Maar in Jezus’ tijd werd de term gebruikt om mensen te brandmerken die als onwetend op het gebied van de mozaïsche wet werden bezien of die zich niet tot in de kleinste details aan de rabbijnse tradities hielden. De Misjna (een verzameling commentaren die de basis werden voor de Talmoed) waarschuwt dat het beter is niet bij ʽam haʼarets te overnachten. Rabbi Meir, een geleerde uit de tweede eeuw, onderwees: „Als een man zijn dochter aan een am ha’aretz ten huwelijk geeft, is dat alsof hij haar vastbindt en voor een leeuw neerzet die op zijn prooi gaat staan voordat hij haar verslindt” (The Encyclopedia of Talmudic Sages). Volgens de Talmoed heeft een andere rabbi ooit gezegd dat „onontwikkelde mensen geen opstanding krijgen”.
Wat is de betekenis van de naam Caesar in de Bijbel?
▪ Caesar was de Romeinse familienaam van Gaius Julius Caesar, die in 46 voor onze jaartelling tot dictator van Rome werd benoemd. Verschillende Romeinse keizers maakten daarna aanspraak op de naam Caesar, inclusief drie keizers die in de Bijbel bij naam worden genoemd: Augustus, Tiberius en Claudius (Lukas 2:1; 3:1; Handelingen 11:28).

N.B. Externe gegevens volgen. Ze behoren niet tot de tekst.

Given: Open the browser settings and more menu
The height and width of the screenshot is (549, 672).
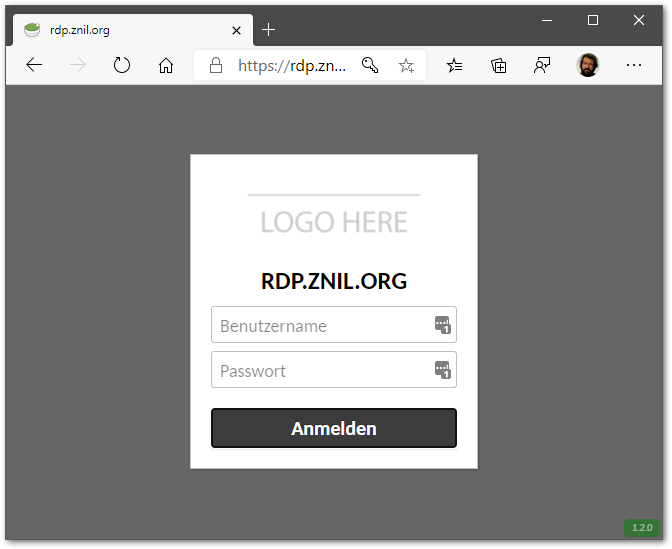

In het jaar 14 van onze jaartelling werd Tiberius keizer. De drieënhalf jaar van Jezus’ bediening viel in zijn regeringsperiode. Hij was dus de regerende caesar toen Jezus in antwoord op een vraag over het betalen van belasting zei: „Betaalt caesar terug wat van caesar, maar God wat van God is” (Markus 12:17). Jezus had het kennelijk niet alleen over Tiberius. Met „caesar” bedoelde hij de overheid, de staat.

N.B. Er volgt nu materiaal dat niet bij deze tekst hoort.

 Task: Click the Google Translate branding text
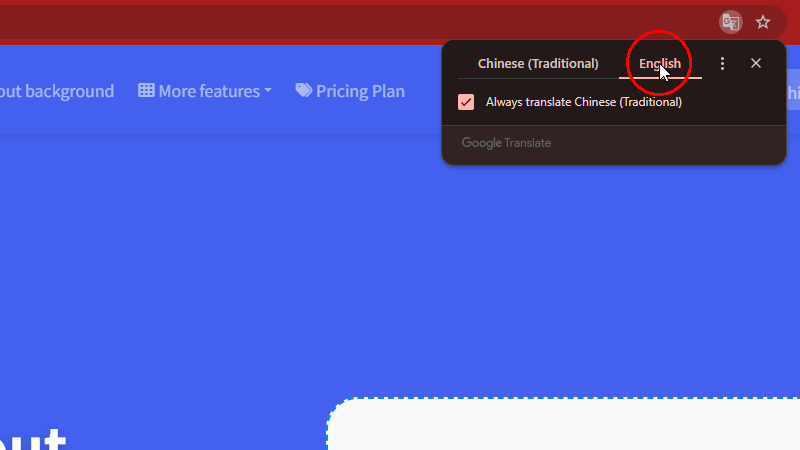(506, 143)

Toen Paulus rond 58 het slachtoffer van een rechterlijke dwaling dreigde te worden, maakte hij gebruik van zijn recht als Romeins staatsburger om zich op caesar te beroepen (Handelingen 25:8-11). Daarmee vroeg hij niet specifiek om een berechting door Nero, die toen de keizer was, maar door het hoogste gerechtshof van het rijk.
De familienaam Caesar raakte zo nauw verbonden met soeverein gezag dat de naam ook na de laatste keizer van de Caesarfamilie als vorstelijke titel bleef bestaan.